Okay wow. Amanda, my last message to you said I accept your apology for going off on me, and that I hope this is just a big misunderstanding, and that I just need a break. I have things going on at home (like we all do) and I'm working non-stop to make up for being off, so I can't reply every second. I needed a break to process. But here you go- I do NOT have to choose sides. Kelly hasn't asked me to pick a side, nor has she unfriended me for not picking a side. I haven't said anything negative to anyone about you, because I'm Switzerland Dammit!! I still tagged you in a picture with me just last night before I was apparently deleted from your life. If I say I need time, it's because I have to think! It's a freaking full moon & I feel like I'm in the Twilight Zone. This feels totally Upside-down, and other things in my life feel right for the first time in a long time, so I'm trying to get my bearings. I am not at war with you or anyone else. And I am not picking sides. So please don't push me into a corner I don't want to be in. When you apologize to someone, you have to give them time to process. So either give me that time, or it's your choice to walk out of my life.

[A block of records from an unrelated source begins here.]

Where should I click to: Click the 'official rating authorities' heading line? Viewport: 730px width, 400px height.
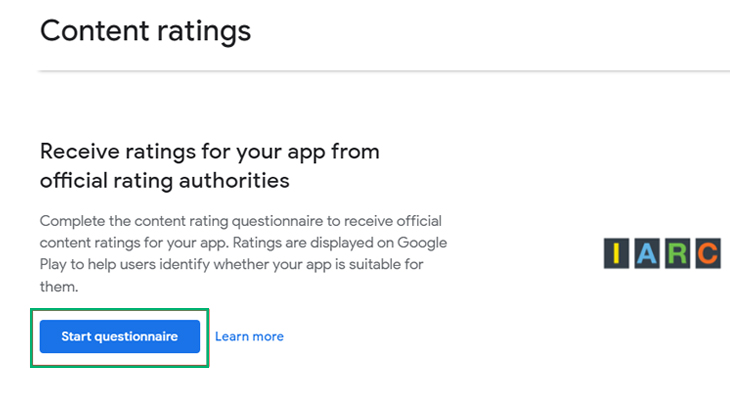point(164,181)
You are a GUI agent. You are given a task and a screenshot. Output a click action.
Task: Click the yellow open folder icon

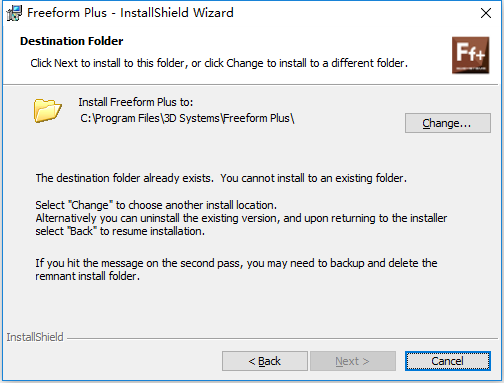click(x=47, y=110)
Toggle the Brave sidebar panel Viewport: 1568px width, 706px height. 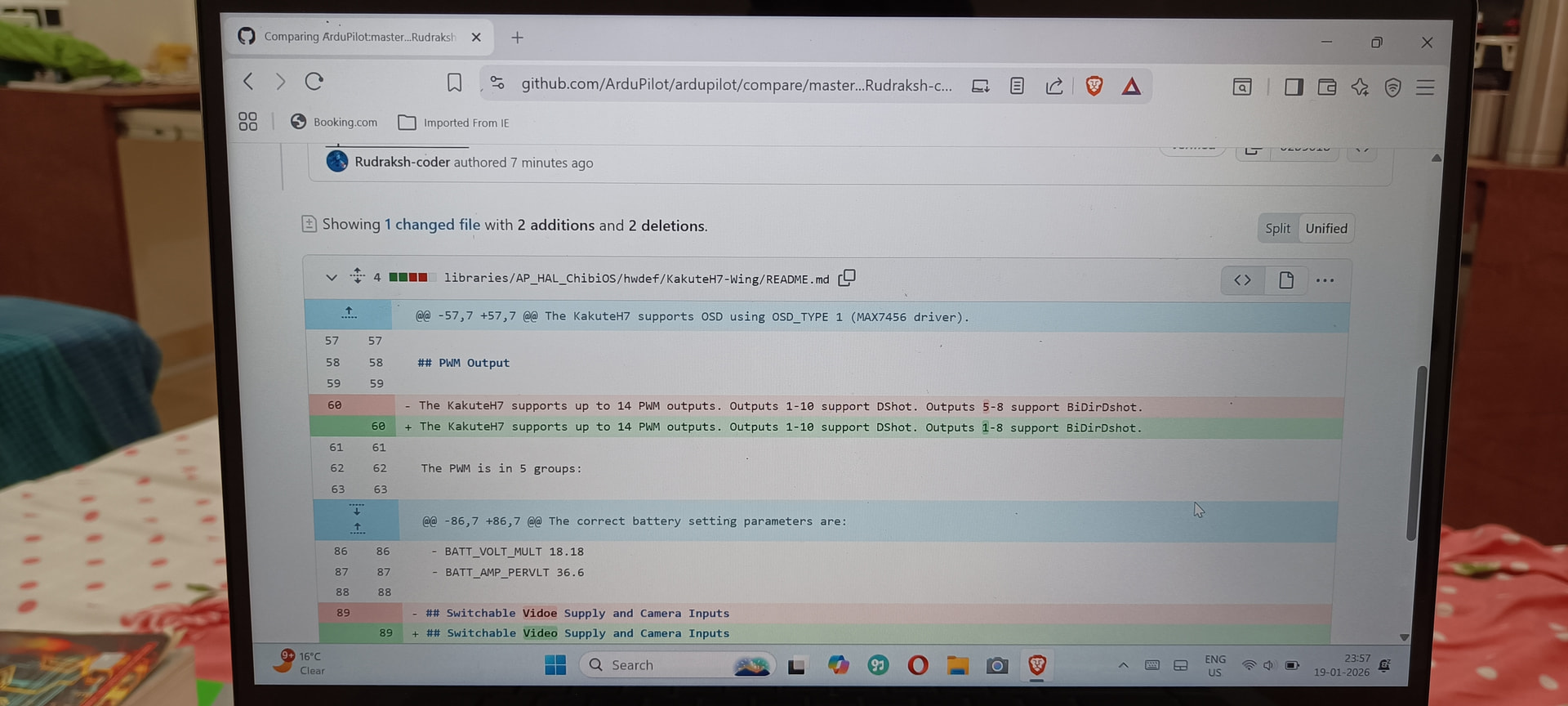[x=1294, y=87]
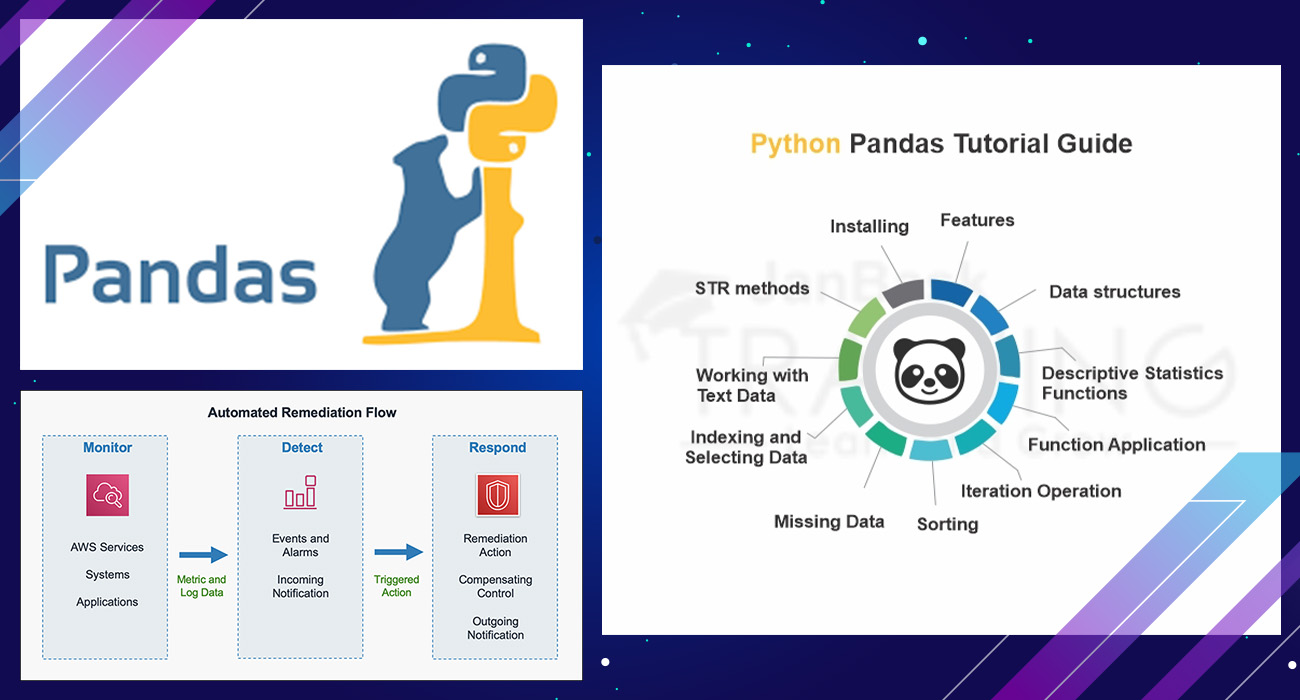Click the STR methods label
The width and height of the screenshot is (1300, 700).
[752, 288]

On Jun 13, 2014, at 11:34 AM, Amanda
I only unfollowed or blocked those who unfollowed or blocked me. I only spoke to those who reached out to me. You're upset that I walked away & ended a conversation that deserved to be finished. I thought we were ok on that. I have been trying to reach out to everyone here so that there's no more she said/she said crap. Every reply I have received has been accusatory & hate filled when all ive tried to do is be 100% honest about everything every step of the way & apologize fully to all of you! So yes I felt it was time for everyone to speak their opinions on the situation to ME directly.
-amanda
On Jun 13, 2014, at 12:49 PM, Amanda
Too many assumptions. I reached out & got crickets. I asumed you all agreed with kelly other than nic. The only one who reached out to me.
From: "Kelly"
Date: Jun 13, 2014 1:05 PM
To: "Amanda"
> Most people have lives...but I'm not one to block people and hide behind my computer screen. I've been getting DMs all day from people saying you are crazy and are now calling us out. I've shared the screen shots I've been sent from multiple people. Now what lie do you have now? Seriously. Get over yourself. You're fucking crazy and people are seriously laughing at your craziness....when you finally figure it out you will be crying alone. I've seen no apologies--just pushing blame on others. That's a clear mental issue there.
-
At this point I gave up.
I heard nothing for months, then after going back to nyc in october for my final interview for RTB I posted some pix on facebook of me in the studio. This stirred up shit with my former friends, how or why? No clue. I ended up tweeting that anyone following them please unfollow me because I wanted to block them completely from my social media life.